[Stored items]
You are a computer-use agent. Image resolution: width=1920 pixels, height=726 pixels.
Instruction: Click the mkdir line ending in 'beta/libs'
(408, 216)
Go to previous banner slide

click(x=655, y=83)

> **Work required**
The entries above, copied exactly, form the whole answer.

> **Task result**
You are a computer-use agent. Image resolution: width=1920 pixels, height=726 pixels.
Instruction: Click the mkdir line ending in 'beta/libs'
(408, 216)
Go to previous banner slide

click(x=655, y=83)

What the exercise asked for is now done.